<placeholder> I fixed it!

Tl;dr: we used a CMS whose licensing cost alone is in the tens to hundreds of thousands of NOK yearly just to avoid (a lot of) issues we had with Entity Framework and the database.

The back-end of our system started out using a regular .NET Web Api solution. Quite simple, free, and easily workable. Or so we thought.
It started out with some regular database connection issues. Usually to be expected, and we quickly got them fixed with some excellent assistance from Amr on the FitTeam.
Then creating tables with proper keys became an issue, and we got that fixed in what we still think is the correct and intended way.
Then all hell broke loose.

Issues upon issues descended upon us, database deciding not to cooperate, our inexperience with Entity Framework became apparent, foreign keys not enjoying being foreign keys, and thus the path to hell was paved with good intentions and lots of swearing.
In hindsight, the back-end development should have been titled "Abandon hope all ye who enter here"

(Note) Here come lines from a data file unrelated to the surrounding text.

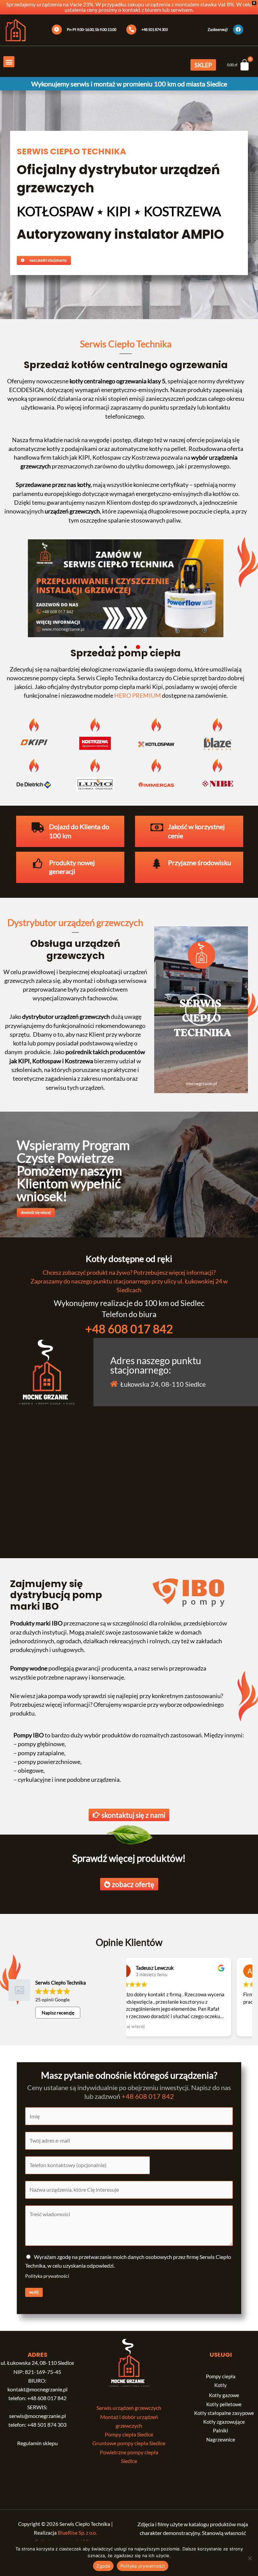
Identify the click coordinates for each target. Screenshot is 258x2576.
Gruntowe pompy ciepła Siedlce (128, 2443)
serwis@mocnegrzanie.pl (37, 2416)
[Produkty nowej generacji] (38, 863)
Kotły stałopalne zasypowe (224, 2413)
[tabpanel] (126, 590)
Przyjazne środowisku (199, 863)
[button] (8, 61)
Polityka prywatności (47, 2276)
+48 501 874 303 (47, 2424)
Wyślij (34, 2292)
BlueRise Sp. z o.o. (77, 2533)
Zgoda (103, 2566)
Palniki (220, 2430)
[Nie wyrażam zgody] (249, 2558)
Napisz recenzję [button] (58, 2012)
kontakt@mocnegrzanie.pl (37, 2389)
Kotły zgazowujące (224, 2422)
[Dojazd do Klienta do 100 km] (38, 827)
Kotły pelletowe (224, 2404)
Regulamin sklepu (37, 2443)
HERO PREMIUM (137, 695)
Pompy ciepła (220, 2376)
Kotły (220, 2385)
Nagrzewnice (220, 2440)
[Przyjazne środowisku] (157, 863)
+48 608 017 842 (129, 1329)
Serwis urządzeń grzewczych (128, 2408)
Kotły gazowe (224, 2395)
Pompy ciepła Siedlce (129, 2434)
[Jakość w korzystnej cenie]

The last straw was when the database decided to refuse storing and updating objects.

Our fix? We recreated the Web Api using EPiServer, a total CMS/Commerce/Search/etc. solution, which costs in the tens to hundreds of thousands of norwegian kroners per year. This is what us two back-end guys usually work with. The most embarrassing thing is, it worked flawlessly. We had the full API up and running in about two hours, including some database deployment issues with the test server.

In other words, we used a dev version of the CMS, adding some major bloat to the solution and using the CMS pagetypes for models, just to completely avoid the CMS and things that makes EPiServer good. All this, just to avoid Entity Framework.

The best thing. It works flawlessly.